Jerkins looked slightly dazed, but nodded smartly. "Thank you."
Beka forcibly held onto her emotions for a bit longer. "Harper spoke highly of you," she told him. "Liked working with you for the short while he did. Don't let him down."
"I won't, I promise," he said and then turned to leave, knowing that was his new captain's informal way of dismissing him. He stopped short of the door, however, and turned back. Beka eyed him with curiosity.
"Ma'am, I just wanted you to know, I liked him, too. Never met anyone who was a better engineer, even at the Academe. And if...if he ever does come back, I'll be glad to give the job back to him." Then he disappeared through the doors without waiting for her to reply, which Beka was grateful for. No good crying in front of the crew.
"Beka?"
The blonde captain looked up. She'd forgotten holo-Rommie was still there.

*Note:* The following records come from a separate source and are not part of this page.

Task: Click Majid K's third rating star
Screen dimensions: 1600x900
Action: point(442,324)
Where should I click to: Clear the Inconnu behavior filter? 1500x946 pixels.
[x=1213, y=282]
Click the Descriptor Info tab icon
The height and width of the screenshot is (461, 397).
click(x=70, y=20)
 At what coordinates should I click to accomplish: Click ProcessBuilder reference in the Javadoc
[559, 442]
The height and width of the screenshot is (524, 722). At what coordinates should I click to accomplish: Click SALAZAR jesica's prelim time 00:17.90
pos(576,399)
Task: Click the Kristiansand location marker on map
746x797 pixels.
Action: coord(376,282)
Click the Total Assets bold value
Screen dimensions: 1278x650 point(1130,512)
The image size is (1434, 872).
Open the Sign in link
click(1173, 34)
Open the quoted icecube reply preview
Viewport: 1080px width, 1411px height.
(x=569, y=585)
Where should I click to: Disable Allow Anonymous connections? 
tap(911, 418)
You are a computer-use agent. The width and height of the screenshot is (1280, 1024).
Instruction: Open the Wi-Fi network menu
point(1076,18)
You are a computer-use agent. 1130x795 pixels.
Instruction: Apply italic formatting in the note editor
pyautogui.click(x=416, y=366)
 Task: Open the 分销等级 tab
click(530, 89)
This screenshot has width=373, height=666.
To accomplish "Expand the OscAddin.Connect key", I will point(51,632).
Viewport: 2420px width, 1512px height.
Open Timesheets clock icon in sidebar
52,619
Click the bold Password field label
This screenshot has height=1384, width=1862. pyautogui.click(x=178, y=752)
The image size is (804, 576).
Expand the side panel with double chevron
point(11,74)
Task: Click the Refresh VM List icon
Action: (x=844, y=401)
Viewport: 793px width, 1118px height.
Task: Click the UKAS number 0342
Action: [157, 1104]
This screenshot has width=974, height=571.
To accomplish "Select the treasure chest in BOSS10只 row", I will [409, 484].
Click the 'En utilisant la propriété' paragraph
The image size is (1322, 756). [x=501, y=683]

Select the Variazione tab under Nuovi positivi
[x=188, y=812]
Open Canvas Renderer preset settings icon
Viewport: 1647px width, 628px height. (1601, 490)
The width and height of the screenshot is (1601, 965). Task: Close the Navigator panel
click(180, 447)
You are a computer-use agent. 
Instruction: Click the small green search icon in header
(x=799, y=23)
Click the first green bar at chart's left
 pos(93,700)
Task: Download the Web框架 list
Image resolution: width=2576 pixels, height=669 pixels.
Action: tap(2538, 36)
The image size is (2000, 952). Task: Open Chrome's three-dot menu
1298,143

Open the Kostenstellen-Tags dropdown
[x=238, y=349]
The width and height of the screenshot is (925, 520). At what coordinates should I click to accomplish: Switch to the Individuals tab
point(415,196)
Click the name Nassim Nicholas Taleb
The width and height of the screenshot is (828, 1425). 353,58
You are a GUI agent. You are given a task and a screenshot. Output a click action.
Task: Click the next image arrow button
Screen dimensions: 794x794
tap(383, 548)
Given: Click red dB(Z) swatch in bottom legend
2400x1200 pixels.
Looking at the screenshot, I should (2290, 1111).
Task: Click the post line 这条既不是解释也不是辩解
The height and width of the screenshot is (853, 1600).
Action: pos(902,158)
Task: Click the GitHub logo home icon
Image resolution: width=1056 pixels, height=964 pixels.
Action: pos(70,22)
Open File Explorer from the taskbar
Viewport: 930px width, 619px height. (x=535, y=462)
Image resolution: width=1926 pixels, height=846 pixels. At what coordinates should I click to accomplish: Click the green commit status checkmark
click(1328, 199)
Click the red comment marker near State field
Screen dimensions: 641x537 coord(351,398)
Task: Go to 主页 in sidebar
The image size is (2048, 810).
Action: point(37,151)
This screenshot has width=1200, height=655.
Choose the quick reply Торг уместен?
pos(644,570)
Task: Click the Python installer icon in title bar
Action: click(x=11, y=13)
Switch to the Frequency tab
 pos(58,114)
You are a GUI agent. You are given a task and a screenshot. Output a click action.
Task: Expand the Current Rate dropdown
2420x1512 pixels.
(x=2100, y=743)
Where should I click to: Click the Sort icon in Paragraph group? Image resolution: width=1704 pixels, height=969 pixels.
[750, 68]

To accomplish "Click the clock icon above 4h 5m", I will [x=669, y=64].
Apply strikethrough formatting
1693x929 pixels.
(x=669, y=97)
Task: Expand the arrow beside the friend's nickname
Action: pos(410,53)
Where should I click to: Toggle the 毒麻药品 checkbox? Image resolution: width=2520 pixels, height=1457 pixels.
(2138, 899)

"It was something you had to do. I'm proud of you."
"Then why do I feel like I just betrayed my best friend?"
"Because your human emotions are programmed to respond illogically to situations such as these…" she trailed off. "And because I feel the same way." The projection blinked out.
Beka sighed and let her head sink into her hands, but only for a minute. Life had to go on, and there was still paperwork to do.